But, convincingly, shouldn’t it be the other way around?
A Near glimpse at the Contemporary Healthcare Paradox
Originally published by Being well on Medium
It is not a surreptitious truth that anyone who pursues a professional life must dedicate part, if not all, of their lifespan to learning the required skills—moreover, pronounced, valid to those seeking the medical profession. Long lore periods, sleepless nights, and stressful days are very well known to every medical doctor. That does not only hold in the United States but is also valid across the globe. That is why the medical profession is considered a lifestyle more so than just a career. It is the lifetime investment of every physician. It is precisely based on the latter fact that most medical doctors, by omission, only know in what they have invested their lives!
Indeed, some physicians may step out of their comfort zone and pursue alternate avenues to adapt to their ever-changing domain, i.e., the Healthcare industry. However, the majority take a passive stance, particularly regarding the information technology of their industry.
Physicians working like Robots
Experts in every industry logically and by virtue have taken control of the leadership within their respective domains. They have harnessed the best technology they can offer to their needs by taking the lead on business requirements, design validation, and quality assurance.
Unfortunately, we cannot say the same for physicians. Health information technology is currently driving the physician practice route towards an unfamiliar sphere. Information technology and its contributors are merely dictating how physicians must practice and how much they should earn. In other words, the value of their work is not decided between them and the patient but merely determined by data analysts’ algorithms. The 21st-century physicians are the disciples of mathematical algorithms. Working like a Robot is the expected attitude of physicians in developing countries today.

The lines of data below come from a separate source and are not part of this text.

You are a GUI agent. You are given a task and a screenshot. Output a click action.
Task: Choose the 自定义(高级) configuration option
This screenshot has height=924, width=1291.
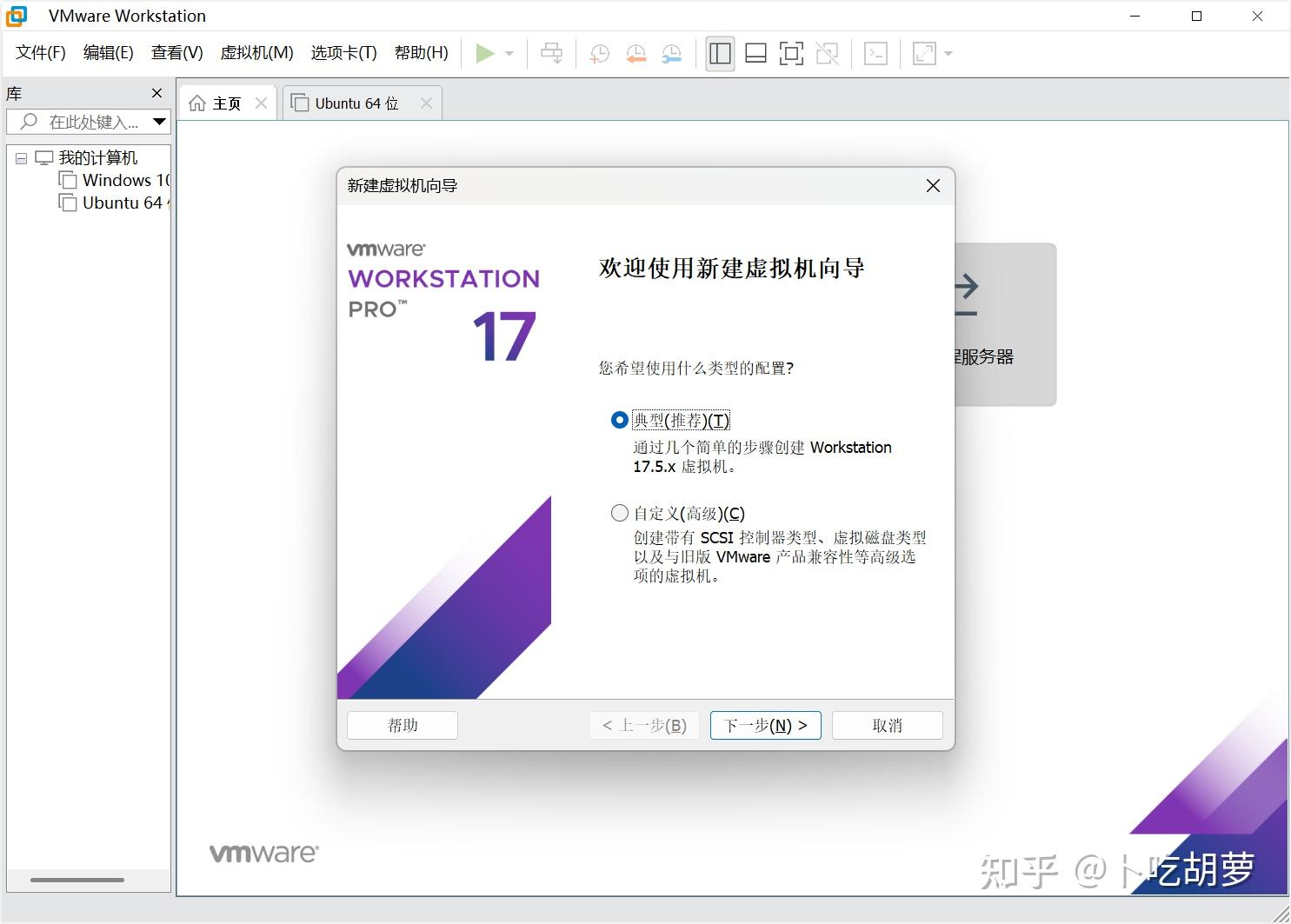619,513
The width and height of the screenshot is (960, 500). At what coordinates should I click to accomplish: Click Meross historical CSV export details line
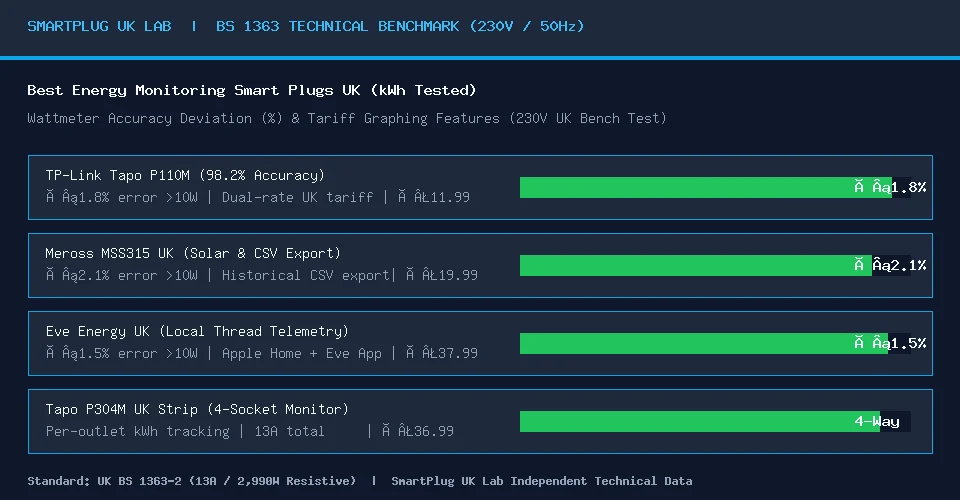tap(261, 275)
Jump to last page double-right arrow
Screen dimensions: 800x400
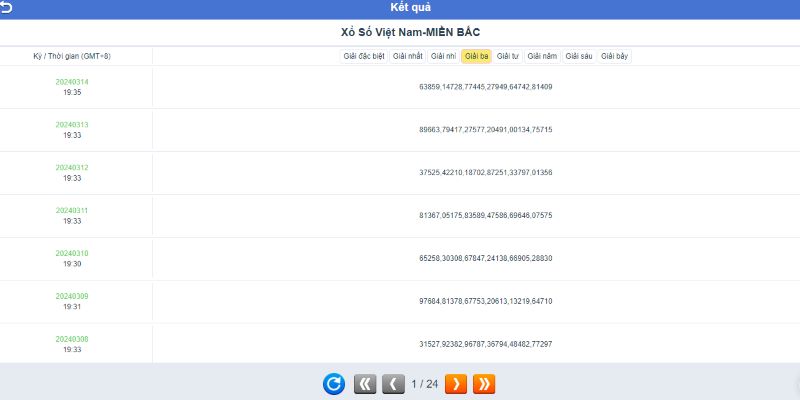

Physicians, by nature, are skilled craft persons. They are pretentious of their capacity to customize the care for each of their patients. But Peculiarly, they can be reluctant to simplify their efforts or more error-proof if doing so jeopardizes this artistic part. Physicians are also the right analytical sages and use these skills in their regular practice. When an idea for change surfaces, they are adept at what De Bono calls “black hat thinking,” an intellectual style that emphasizes the solution set’s criticisms. This style is helpful, but it will smother innovation and change if it governs every meeting.
The Black hat attitude’s ultimate consequence has not worked in their interest. It has created a vacuum for other industry leaders, information, and the insurance industry, significantly disrupting the healthcare domain. Doing so has uttered physicians’ taking a follower stance rather than a leadership role, just if physicians should assume the pre-programmed algorithms.

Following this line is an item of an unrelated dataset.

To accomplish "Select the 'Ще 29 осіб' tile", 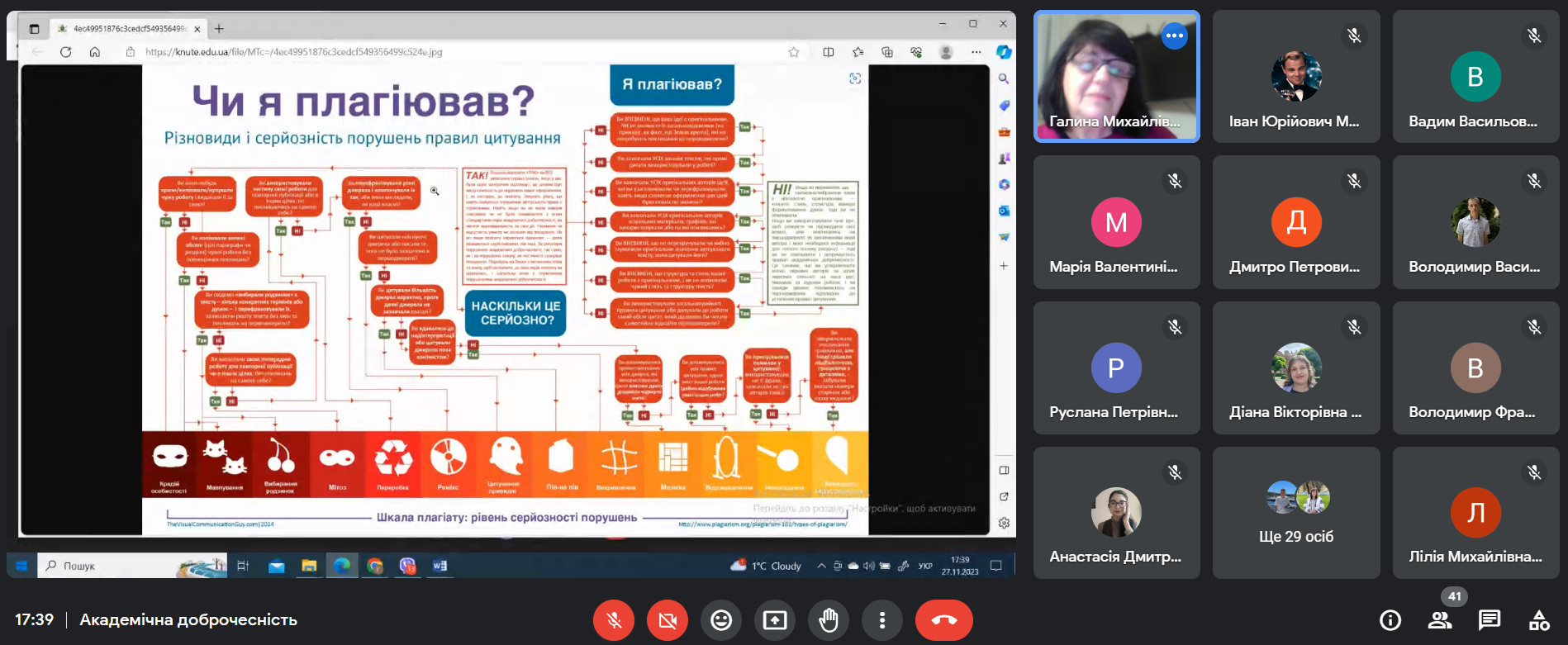I will coord(1296,513).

Physicians working for Robots
Health information, too big data have been the pinnacle of developing healthcare technology. The development is more vertical than the healthcare community can keep up with, establishing a chasm that facilitates makeshift scrutiny and nooks in the healthcare vacuum. The adeptness of deciphering information into the proper diagnosis and furnishing the corresponding treatment alternative is every day for all physicians. It implicates huddling the pertinent data for each patient, integrating it with pre-existing knowledge, constructing a clinical judgment, and inciting the most suitable treatment according to the patient’s expectations and needs. The clinical assessment pertains to the decision-making process, likewise called clinical reasoning. It allows clinicians to reach a clinical conclusion on treating a disease in an individual patient contingent on objective findings and collected subjective patient understandings. Today, data industries are contemplating strategies to replace or, at the very least, replicate physician clinical practice.
Artificial Intelligence needs an algorithm to diagnose, just like a physician needs medical knowledge. Developments in modern data analytics and computational leverage grant the recourse to obtain new insight and transport data along with subsidized value to clinical practice in real-time. Such systems are denominated as “Clinical Decision Support” (CDS).
The Computer doesn’t go to Medical School. Still, with the inception of new machine learning facilities, unstructured data is becoming more than ever convenient, particularly with the esteem to shadow learning of physician clinical judgment by the deep learning gadgets. Therefore, amidst physicians opting to be followers, it is essential to realize that they work like robots. Nonetheless, they are working for them as the instrument of in-depth learning education.
Robots working for Physicians
Healthcare sentiments need to change!
A medical practice requires a meaningful transition from one hundred percent unyielding applied a science-based remedy to the domain of compassion that inundates the fairest of all scientific and technological inventions within the confines of its core integrity. Medical science is about recipes to the patient as individuals and not rectifying a set of query outcomes and procedures. Technological innovations such as Data Analytics, Pharma, imaging, biotechnologies are merely complementary scientific grounds to medicine, not vice versa. Medicine is the science schooled between a physician and one patient. That contrasts to something cultivating a cookie-cutter medicine that the traditional population health and overreliance on technology would offer. In the present epoch, technology has become a part of human existence. It can bring about comfort to our lives and deliver safety and efficiency to our patients. But we will be leading the way to tragic outcomes if the technology cannot be governed or adapted by the industry professionals. Thus, technology has to be expanded under the Oversight of Industry Experts, constructed to simplify life for patients and clinicians alike. But never should be for any reason diverse.